The Republican controlled Congress apparently hadn’t been paying much attention–or knew that it was all Bush rhetoric. As of the last quarter of 2006, US dependence on foreign sources of oil had actually risen to 70 percent compared to 58 percent in 2000 when Bush was first elected President of the United States. US dependence on the Organization of Petroleum-Exporting Countries (OPEC) is in fact the highest it has ever been in 15 years.

Conclusion: just like a certain Filipino politician, Bush will say anything he thinks citizens want to hear while doing exactly the opposite of what they want, which at this time is to find some way to pull out of Iraq. The Democrats thus pretty much ignored Bush’s domestic focus in his State of the Union speech, accused him of recklessly leading the US into the war, and called for a withdrawal of US forces.

Speaking for the Democratic Party, Senator James Webb described the war as “mismanaged,” and declared that the majority of Americans “no longer supports the way this war is being fought–nor does the majority of our military. We need a new direction.”

The need for “a new direction” has been the Democrats’ mantra since it became obvious last year that the war in Iraq has practically become another Vietnam in unpopularity, given its costs in terms of US treasure and lives lost and the war’s spiraling out of control. An electorate disillusioned not only with the costs of war but also with the Bush administration’s incompetence was thus likely to trounce the Republicans in last November’s elections– and that was exactly what happened.

Most of the Democrats, however, had supported the 2003 invasion despite the absence of a UN sanction, the unproven claims that Iraq had weapons of mass destruction and was coddling Al Qaeda, and predictions that while Saddam Hussein could be easily overthrown, the aftermath would be chaos and civil war.

They’re now saying “I told you so”–without mentioning, however, that they were in the same Congress that in 2003 gave Bush the blank check on Iraq that has led the US to the present quagmire, over a hundred thousand civilian deaths, and the destruction of what used to be one of the most modern states in the Middle East.

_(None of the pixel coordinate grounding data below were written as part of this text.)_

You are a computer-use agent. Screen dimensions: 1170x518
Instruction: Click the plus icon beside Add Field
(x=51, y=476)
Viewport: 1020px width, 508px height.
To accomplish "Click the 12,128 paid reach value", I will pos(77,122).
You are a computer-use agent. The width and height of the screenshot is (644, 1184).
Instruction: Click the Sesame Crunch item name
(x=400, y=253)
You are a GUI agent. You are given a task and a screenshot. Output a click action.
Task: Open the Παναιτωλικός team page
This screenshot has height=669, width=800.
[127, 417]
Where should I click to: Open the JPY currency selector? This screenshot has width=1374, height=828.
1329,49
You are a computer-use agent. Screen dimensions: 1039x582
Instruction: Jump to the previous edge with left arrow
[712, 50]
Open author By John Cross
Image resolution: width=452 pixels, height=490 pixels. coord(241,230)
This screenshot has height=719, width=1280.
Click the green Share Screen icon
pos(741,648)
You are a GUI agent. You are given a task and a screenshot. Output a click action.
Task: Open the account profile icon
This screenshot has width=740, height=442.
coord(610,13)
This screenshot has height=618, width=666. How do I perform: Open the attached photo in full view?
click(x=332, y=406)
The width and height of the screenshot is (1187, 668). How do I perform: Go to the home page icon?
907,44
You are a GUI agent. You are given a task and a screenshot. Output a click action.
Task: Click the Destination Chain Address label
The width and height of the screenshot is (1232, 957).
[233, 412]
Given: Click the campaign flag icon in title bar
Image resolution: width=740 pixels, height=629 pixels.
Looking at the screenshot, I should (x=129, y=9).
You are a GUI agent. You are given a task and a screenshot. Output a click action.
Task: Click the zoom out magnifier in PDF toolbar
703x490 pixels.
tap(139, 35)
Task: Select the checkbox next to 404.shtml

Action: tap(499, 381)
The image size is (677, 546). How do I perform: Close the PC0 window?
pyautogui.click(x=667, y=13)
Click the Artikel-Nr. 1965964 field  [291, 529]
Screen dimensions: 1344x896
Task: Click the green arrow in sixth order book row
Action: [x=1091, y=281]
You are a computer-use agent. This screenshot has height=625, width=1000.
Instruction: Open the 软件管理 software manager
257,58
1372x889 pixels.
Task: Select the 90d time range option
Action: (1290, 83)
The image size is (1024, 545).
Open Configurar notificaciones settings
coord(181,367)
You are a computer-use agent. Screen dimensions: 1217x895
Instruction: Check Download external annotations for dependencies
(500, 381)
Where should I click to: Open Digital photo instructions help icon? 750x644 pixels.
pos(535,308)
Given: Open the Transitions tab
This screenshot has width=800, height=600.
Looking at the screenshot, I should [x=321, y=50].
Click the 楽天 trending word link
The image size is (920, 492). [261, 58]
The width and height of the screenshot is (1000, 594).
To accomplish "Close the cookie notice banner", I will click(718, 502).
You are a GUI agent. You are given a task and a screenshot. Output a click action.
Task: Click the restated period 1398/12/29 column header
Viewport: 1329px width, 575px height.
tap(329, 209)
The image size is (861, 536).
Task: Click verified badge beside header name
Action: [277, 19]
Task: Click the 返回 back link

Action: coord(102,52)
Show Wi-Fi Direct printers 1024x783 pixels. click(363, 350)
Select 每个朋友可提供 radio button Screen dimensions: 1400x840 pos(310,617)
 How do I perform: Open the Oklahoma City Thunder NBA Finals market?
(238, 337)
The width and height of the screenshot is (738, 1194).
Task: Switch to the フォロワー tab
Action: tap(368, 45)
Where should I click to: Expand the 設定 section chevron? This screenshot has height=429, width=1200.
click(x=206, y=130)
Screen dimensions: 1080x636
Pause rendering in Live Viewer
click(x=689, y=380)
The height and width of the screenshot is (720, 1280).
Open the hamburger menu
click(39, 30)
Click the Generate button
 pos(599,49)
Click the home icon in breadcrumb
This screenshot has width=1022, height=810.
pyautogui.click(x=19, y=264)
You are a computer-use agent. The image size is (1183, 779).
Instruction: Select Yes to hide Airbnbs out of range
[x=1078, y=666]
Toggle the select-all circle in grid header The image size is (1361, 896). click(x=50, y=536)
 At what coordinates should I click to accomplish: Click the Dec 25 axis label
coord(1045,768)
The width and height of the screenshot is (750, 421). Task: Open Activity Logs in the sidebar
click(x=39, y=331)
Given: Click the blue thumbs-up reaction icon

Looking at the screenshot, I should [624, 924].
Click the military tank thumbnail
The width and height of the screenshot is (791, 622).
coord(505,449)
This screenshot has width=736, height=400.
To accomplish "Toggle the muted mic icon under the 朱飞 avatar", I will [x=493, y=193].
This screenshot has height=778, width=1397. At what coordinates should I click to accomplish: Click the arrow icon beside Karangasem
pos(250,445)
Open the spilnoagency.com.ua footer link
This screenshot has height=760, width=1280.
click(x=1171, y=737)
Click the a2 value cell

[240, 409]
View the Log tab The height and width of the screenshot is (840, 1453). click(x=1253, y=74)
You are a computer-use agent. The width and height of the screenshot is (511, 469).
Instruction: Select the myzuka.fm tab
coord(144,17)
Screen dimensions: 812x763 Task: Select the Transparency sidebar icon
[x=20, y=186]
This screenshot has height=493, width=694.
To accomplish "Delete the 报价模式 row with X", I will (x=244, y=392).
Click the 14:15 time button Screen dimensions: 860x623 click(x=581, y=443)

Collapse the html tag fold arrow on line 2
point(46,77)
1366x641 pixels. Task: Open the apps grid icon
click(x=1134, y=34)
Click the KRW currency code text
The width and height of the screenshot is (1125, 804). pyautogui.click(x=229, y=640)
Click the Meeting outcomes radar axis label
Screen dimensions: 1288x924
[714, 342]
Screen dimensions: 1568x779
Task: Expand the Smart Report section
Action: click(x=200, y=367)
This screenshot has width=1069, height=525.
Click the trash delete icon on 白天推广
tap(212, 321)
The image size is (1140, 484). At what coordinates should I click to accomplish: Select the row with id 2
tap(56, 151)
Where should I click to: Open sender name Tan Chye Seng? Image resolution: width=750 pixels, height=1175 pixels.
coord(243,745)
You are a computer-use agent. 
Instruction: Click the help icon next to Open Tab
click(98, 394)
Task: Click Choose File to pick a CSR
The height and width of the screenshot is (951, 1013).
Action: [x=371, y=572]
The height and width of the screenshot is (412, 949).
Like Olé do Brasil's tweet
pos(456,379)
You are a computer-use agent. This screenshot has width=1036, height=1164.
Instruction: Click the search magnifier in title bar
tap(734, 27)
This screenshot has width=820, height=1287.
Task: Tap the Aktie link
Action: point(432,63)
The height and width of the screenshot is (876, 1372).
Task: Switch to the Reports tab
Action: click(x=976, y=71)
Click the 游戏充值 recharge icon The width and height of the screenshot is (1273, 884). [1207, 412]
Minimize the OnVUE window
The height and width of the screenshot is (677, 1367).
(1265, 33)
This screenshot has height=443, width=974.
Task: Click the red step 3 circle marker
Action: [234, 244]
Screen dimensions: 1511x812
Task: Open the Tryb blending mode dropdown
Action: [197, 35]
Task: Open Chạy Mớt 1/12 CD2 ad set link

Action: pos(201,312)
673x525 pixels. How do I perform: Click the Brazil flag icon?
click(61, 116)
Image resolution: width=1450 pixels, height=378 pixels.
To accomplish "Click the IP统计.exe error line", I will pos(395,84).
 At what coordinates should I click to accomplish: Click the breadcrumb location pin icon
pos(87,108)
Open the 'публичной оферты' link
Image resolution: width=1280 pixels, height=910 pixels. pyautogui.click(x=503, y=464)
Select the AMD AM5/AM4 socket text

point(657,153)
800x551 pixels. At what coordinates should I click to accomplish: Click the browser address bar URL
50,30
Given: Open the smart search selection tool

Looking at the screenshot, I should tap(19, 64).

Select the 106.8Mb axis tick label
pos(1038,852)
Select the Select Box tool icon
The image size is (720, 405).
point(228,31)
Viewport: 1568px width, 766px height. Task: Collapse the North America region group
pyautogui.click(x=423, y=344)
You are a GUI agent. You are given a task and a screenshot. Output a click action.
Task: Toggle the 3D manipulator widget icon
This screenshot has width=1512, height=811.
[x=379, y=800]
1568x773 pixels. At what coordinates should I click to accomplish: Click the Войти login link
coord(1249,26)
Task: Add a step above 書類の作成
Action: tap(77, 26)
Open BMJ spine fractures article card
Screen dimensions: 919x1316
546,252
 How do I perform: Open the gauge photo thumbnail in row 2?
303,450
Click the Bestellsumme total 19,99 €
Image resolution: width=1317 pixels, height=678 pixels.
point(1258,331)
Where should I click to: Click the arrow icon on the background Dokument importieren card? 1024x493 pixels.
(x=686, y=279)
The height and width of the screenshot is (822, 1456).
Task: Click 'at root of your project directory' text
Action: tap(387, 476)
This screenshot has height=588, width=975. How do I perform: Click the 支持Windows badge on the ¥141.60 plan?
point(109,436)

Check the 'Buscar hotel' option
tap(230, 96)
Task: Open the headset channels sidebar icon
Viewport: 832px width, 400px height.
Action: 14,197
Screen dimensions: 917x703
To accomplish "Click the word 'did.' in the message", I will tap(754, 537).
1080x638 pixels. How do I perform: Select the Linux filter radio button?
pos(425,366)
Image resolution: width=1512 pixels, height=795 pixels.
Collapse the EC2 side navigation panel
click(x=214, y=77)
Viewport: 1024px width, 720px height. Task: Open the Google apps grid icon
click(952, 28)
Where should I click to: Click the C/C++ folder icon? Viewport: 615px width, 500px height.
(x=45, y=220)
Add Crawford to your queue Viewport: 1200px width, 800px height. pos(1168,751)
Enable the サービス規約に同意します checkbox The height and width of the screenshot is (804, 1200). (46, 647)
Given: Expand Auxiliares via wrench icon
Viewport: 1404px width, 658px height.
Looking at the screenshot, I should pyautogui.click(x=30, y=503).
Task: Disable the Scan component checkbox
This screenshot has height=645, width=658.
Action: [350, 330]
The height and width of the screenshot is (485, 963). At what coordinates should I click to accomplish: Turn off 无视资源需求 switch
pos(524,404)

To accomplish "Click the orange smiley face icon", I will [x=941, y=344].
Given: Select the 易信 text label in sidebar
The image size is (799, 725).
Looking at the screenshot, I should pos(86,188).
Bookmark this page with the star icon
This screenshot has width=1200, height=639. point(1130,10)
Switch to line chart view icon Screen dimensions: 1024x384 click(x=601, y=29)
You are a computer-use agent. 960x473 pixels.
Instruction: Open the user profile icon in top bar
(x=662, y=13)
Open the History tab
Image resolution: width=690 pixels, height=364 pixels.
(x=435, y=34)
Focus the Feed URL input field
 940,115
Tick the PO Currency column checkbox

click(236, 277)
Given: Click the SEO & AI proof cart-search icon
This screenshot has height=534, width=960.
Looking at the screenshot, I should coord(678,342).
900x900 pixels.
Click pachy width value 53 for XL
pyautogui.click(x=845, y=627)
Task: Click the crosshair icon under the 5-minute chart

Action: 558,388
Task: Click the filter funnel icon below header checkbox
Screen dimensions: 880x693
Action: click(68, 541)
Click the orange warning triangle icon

Bush’s argument is that the US cannot pull out of Iraq now without risking the widening of the sectarian violence now ravaging Iraq to include much of the Middle East. It was of course the US that created the chaos in the first place by invading Iraq–first on the argument that Saddam Hussein was an immediate threat to the US, and later, when that argument foundered on contrary evidence, that the US had a duty to liberate Iraq from Saddam Hussein’s tyrannical rule. (Saddam was a tyrant, but so was Ferdinand Marcos. Removing tyrants is for their respective peoples to decide, as Filipinos did in 1986.)

Having created the chaos, the Bush logic dictates that the US has the responsibility to address it–through the very same military means that in the first place set into motion the present chaos in Iraq. On the other hand, the Democrats would withdraw from Iraq and leave Iraqis to clean up the mess the US made. It’s like being caught between Tweedle-dum and Tweedle-dee.

No wonder a British Broadcasting Corporation survey found that the most people all over the world see the US as a negative force internationally, with 73 percent of those polled expressing disapproval of US policy in Iraq, and 68 percent believing that US military presence in the Middle East provokes further conflict. US voters may think they have a choice between the Republicans and the Democrats. The rest of the world is beginning to learn that it doesn’t.

(Business Mirror)

Prof. Luis V. Teodoro is a former dean of the University of the Philippines College of Mass Communication, where he used to teach journalism. He writes political commentary for BusinessWorld.